▸ **SOURCE MATERIAL**
BEGIN

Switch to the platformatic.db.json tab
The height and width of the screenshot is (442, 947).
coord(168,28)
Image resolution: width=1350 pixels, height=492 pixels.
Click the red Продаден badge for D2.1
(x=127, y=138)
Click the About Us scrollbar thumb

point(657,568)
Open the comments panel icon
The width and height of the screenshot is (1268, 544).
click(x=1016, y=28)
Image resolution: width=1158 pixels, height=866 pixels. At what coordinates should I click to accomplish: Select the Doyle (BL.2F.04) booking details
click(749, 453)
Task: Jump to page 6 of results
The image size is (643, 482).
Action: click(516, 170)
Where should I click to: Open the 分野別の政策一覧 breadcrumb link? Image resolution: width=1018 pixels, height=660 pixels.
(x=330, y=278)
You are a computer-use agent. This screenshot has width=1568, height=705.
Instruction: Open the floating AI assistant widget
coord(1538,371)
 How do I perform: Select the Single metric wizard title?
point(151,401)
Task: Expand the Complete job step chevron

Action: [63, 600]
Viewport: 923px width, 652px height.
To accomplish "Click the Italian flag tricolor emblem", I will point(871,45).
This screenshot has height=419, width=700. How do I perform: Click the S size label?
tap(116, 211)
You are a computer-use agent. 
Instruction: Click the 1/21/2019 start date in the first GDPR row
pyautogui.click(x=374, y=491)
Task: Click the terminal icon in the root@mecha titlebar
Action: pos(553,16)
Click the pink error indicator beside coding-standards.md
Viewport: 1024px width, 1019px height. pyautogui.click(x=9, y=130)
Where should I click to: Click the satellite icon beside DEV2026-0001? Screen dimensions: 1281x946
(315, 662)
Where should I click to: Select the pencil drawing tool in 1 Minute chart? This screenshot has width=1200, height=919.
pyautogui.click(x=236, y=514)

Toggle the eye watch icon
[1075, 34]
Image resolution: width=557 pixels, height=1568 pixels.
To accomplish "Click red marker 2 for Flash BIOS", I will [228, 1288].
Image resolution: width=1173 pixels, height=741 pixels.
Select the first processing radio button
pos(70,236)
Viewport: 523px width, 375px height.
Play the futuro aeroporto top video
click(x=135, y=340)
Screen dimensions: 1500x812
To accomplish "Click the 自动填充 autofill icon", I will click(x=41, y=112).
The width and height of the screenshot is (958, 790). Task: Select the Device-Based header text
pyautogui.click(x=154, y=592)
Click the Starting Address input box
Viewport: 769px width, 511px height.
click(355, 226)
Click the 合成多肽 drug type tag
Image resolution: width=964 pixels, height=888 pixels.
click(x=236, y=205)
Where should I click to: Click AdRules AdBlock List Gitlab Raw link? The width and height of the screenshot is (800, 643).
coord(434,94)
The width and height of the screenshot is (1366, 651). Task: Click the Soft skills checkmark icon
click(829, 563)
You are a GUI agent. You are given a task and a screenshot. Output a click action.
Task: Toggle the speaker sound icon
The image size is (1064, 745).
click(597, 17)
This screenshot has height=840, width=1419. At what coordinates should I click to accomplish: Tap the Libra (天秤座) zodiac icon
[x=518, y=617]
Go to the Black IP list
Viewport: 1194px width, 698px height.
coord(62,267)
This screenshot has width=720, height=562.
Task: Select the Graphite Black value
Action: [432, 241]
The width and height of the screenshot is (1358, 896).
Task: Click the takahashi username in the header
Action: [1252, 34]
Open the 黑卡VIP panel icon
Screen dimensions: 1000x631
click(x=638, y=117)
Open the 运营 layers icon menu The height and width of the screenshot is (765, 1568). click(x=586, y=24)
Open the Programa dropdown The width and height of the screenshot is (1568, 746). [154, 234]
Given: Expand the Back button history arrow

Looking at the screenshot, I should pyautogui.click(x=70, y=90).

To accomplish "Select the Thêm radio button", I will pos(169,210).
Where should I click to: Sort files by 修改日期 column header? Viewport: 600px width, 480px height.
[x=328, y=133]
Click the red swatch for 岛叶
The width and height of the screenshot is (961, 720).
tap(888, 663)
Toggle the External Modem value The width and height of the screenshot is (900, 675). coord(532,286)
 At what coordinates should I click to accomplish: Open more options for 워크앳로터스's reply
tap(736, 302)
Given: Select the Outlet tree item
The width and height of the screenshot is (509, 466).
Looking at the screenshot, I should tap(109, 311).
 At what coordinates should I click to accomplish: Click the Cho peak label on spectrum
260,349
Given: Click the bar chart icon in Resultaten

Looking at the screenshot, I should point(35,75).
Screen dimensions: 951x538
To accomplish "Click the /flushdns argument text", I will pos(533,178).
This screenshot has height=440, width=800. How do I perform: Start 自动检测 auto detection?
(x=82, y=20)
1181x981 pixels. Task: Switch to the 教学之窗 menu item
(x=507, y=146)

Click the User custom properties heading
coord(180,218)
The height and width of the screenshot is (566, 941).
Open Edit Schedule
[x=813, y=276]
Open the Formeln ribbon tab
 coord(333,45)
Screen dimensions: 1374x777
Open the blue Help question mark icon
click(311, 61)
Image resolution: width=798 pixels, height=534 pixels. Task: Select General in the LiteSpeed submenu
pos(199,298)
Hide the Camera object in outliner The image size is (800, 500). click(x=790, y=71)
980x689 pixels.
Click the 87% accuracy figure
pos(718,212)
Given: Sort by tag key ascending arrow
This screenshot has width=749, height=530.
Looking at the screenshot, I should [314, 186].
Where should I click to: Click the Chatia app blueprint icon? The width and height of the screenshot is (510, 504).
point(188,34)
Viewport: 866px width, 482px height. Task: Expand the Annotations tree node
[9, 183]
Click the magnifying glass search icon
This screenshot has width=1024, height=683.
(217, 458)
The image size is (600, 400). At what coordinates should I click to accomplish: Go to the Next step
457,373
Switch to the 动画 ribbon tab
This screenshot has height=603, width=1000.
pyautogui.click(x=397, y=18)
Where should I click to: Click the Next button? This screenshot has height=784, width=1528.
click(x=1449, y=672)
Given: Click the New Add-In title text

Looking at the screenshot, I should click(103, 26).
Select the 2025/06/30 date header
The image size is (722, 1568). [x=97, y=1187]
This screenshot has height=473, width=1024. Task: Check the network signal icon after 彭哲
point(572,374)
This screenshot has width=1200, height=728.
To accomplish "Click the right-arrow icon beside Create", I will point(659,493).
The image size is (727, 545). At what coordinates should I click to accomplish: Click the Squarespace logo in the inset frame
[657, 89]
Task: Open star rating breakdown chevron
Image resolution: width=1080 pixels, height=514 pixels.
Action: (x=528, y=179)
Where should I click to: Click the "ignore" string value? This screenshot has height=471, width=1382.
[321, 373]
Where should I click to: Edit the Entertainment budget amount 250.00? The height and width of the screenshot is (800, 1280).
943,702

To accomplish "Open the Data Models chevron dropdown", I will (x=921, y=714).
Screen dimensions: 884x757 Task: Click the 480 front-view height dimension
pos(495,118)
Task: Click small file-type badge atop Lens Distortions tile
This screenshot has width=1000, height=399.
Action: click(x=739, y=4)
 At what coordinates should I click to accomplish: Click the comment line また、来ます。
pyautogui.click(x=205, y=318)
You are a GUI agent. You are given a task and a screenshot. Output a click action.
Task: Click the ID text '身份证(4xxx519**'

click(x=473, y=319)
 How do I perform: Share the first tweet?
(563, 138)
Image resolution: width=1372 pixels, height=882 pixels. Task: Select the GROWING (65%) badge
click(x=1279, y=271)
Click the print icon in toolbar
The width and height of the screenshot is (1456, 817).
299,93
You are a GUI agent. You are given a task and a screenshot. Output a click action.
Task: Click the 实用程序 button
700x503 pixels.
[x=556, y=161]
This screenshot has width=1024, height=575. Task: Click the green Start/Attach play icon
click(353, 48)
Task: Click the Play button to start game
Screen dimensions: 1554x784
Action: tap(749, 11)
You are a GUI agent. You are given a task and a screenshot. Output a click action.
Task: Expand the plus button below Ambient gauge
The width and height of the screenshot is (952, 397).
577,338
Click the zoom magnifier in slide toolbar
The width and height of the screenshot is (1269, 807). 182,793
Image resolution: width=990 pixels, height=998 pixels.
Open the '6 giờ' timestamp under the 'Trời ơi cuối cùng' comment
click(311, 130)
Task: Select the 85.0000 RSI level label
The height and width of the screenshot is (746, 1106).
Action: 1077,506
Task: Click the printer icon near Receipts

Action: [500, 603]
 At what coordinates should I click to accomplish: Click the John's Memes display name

END

▸ **WORK INSTRUCTIONS**
A complete answer reproduces every line of the records in which the word "will" occurs.

▸ **EXERCISE OUTPUT**
To accomplish "Click the Italian flag tricolor emblem", I will point(871,45).
To accomplish "Click red marker 2 for Flash BIOS", I will [228, 1288].
To accomplish "Click the 自动填充 autofill icon", I will click(x=41, y=112).
To accomplish "Select the Thêm radio button", I will pos(169,210).
To accomplish "Click the /flushdns argument text", I will pos(533,178).
To accomplish "Click the right-arrow icon beside Create", I will point(659,493).
To accomplish "Open the Data Models chevron dropdown", I will (x=921, y=714).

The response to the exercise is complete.